[ASSIGNMENT]
The entries below contain a line with "Viewport: 960px width, 600px height." and a line with "This screenshot has height=936, width=2000.". Quote exactly those two lines and all lines between them.
START RECORDS FOR THIS TASK
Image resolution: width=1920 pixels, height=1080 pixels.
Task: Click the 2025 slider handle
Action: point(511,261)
END RECORDS FOR THIS TASK
START RECORDS FOR THIS TASK
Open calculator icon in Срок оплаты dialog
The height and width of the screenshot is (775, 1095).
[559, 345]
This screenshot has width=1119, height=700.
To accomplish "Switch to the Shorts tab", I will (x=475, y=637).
END RECORDS FOR THIS TASK
START RECORDS FOR THIS TASK
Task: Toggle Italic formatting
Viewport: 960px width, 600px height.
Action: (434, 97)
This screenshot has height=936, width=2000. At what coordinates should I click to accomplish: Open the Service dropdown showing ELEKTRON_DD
END RECORDS FOR THIS TASK
[RESULT OF THE TASK]
Viewport: 960px width, 600px height.
Action: (434, 97)
This screenshot has height=936, width=2000. At what coordinates should I click to accomplish: Open the Service dropdown showing ELEKTRON_DD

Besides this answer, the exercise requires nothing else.